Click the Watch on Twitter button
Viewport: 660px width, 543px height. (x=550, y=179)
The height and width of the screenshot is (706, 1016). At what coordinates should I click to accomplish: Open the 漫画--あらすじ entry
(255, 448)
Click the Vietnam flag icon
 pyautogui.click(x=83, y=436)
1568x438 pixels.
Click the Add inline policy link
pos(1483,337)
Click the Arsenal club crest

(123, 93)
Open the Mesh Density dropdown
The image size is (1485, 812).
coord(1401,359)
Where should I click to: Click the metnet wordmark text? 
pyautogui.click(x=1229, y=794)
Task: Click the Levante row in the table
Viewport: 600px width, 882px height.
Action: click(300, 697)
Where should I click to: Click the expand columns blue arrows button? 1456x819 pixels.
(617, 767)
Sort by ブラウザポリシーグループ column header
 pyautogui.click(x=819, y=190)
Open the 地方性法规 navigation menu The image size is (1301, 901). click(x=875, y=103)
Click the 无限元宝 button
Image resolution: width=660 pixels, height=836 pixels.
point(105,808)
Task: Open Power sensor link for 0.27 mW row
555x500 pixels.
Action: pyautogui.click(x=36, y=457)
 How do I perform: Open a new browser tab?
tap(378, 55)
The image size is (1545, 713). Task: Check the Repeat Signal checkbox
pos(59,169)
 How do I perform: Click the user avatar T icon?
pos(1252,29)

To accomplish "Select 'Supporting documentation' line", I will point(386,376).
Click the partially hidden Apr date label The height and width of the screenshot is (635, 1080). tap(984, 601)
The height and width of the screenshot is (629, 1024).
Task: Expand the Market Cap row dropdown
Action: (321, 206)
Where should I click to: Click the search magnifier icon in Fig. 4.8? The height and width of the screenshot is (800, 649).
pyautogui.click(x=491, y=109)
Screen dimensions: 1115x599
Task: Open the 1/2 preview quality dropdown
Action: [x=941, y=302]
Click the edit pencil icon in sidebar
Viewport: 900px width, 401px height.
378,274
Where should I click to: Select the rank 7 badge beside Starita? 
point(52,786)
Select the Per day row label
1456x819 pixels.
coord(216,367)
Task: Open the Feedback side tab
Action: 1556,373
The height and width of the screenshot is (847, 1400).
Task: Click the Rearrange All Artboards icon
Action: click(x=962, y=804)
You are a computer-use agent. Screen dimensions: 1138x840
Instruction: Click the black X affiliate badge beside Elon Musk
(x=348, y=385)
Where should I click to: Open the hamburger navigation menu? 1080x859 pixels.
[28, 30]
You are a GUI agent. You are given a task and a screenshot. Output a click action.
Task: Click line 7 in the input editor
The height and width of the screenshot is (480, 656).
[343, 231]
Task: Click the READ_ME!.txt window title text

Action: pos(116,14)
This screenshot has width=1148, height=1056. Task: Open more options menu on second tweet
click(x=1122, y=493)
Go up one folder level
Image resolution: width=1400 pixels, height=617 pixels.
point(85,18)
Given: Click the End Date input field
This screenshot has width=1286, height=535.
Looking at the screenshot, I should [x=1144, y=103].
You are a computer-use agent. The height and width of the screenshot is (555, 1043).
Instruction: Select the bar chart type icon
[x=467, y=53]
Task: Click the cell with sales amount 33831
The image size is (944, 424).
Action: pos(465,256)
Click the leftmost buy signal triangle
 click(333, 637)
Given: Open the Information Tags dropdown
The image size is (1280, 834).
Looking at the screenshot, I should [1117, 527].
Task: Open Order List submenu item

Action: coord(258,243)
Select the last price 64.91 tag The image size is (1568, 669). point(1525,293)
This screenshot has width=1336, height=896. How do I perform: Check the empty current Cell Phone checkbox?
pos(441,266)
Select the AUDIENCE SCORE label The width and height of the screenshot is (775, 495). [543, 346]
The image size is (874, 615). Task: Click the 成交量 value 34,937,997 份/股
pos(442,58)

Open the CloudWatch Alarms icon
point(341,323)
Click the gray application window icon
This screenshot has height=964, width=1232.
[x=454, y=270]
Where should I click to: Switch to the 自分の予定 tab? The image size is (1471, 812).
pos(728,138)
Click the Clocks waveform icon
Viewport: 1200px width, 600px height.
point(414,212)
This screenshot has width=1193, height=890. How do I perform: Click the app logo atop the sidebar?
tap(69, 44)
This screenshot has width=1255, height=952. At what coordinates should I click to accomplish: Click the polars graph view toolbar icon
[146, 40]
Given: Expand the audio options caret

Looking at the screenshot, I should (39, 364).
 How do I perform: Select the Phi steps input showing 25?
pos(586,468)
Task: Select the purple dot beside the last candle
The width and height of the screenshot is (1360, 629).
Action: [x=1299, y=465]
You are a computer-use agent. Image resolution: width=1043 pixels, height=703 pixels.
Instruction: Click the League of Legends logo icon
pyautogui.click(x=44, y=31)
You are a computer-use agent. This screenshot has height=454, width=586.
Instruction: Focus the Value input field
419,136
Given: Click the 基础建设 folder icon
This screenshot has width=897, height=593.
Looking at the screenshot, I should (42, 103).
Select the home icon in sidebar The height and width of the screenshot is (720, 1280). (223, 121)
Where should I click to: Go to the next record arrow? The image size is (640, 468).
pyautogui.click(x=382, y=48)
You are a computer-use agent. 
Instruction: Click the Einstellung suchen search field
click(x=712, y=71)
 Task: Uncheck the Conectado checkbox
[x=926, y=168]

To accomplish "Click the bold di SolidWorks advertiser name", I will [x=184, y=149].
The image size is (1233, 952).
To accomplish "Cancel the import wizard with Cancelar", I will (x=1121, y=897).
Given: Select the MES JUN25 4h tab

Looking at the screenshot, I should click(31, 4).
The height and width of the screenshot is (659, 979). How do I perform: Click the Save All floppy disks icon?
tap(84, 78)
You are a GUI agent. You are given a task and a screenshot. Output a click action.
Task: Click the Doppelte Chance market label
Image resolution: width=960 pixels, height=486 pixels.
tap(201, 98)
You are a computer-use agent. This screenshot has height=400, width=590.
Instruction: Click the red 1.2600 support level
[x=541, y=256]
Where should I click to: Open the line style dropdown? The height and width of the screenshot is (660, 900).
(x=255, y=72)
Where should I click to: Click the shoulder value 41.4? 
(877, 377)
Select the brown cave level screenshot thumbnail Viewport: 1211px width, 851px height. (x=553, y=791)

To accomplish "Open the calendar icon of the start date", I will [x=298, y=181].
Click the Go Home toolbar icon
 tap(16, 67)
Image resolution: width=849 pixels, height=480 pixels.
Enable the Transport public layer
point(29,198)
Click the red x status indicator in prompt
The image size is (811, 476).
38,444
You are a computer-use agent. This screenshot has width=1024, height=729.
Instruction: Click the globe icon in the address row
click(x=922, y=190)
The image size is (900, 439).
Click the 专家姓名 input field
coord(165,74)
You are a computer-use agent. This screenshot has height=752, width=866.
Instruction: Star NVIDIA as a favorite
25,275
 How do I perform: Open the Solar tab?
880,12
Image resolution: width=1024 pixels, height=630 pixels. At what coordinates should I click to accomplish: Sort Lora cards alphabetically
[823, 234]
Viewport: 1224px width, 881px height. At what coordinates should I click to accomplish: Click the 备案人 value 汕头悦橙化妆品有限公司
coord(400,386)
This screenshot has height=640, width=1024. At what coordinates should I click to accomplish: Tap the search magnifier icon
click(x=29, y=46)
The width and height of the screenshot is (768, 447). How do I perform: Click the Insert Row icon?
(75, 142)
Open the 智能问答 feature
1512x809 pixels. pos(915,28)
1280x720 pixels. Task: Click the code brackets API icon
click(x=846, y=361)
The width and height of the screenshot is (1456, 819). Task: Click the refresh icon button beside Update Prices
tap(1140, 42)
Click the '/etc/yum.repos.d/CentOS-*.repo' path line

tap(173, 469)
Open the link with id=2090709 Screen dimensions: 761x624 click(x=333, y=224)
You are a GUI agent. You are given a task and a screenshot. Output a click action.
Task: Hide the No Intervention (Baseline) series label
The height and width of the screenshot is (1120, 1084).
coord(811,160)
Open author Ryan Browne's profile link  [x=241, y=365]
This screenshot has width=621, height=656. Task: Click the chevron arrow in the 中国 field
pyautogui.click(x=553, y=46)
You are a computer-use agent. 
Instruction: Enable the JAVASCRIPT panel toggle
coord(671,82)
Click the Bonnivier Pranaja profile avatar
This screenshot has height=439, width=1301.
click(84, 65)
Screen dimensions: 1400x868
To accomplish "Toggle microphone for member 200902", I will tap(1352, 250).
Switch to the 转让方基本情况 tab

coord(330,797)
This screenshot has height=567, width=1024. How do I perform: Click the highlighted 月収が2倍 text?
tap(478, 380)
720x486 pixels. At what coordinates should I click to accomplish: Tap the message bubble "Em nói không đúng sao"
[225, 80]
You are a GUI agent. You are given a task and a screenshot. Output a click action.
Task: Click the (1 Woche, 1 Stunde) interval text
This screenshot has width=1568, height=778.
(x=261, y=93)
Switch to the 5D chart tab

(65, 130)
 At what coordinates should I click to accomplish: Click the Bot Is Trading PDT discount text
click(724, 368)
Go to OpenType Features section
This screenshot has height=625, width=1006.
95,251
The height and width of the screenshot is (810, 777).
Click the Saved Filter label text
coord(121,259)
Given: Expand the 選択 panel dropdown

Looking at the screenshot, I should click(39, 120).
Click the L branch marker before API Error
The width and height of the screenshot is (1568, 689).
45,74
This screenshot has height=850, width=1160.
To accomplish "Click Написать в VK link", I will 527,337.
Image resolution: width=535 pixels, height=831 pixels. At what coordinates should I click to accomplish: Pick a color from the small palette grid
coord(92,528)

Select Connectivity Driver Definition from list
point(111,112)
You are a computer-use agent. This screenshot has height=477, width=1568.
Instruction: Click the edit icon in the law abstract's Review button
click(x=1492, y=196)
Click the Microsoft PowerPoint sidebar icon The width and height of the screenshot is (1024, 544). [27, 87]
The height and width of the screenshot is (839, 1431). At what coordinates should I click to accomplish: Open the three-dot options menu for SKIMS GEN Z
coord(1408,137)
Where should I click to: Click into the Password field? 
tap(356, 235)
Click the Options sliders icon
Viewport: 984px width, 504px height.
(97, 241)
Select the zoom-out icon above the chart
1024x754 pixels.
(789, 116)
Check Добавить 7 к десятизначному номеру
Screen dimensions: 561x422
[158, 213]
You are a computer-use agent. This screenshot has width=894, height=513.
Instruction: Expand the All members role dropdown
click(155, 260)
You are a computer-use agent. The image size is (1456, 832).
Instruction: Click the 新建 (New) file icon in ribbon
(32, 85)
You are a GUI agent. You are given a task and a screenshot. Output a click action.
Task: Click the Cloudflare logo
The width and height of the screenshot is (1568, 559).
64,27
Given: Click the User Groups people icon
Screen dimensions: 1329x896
----------------
#### [TO BE DONE]
Print the material again exactly, starting from its first line and stopping after the line containing "pos(1252,29)".

#### [TASK SOLUTION]
Click the Watch on Twitter button
Viewport: 660px width, 543px height. (x=550, y=179)
The height and width of the screenshot is (706, 1016). At what coordinates should I click to accomplish: Open the 漫画--あらすじ entry
(255, 448)
Click the Vietnam flag icon
 pyautogui.click(x=83, y=436)
1568x438 pixels.
Click the Add inline policy link
pos(1483,337)
Click the Arsenal club crest

(123, 93)
Open the Mesh Density dropdown
The image size is (1485, 812).
coord(1401,359)
Where should I click to: Click the metnet wordmark text? 
pyautogui.click(x=1229, y=794)
Task: Click the Levante row in the table
Viewport: 600px width, 882px height.
Action: click(300, 697)
Where should I click to: Click the expand columns blue arrows button? 1456x819 pixels.
(617, 767)
Sort by ブラウザポリシーグループ column header
 pyautogui.click(x=819, y=190)
Open the 地方性法规 navigation menu The image size is (1301, 901). click(x=875, y=103)
Click the 无限元宝 button
Image resolution: width=660 pixels, height=836 pixels.
point(105,808)
Task: Open Power sensor link for 0.27 mW row
555x500 pixels.
Action: pyautogui.click(x=36, y=457)
 How do I perform: Open a new browser tab?
tap(378, 55)
The image size is (1545, 713). Task: Check the Repeat Signal checkbox
pos(59,169)
 How do I perform: Click the user avatar T icon?
pos(1252,29)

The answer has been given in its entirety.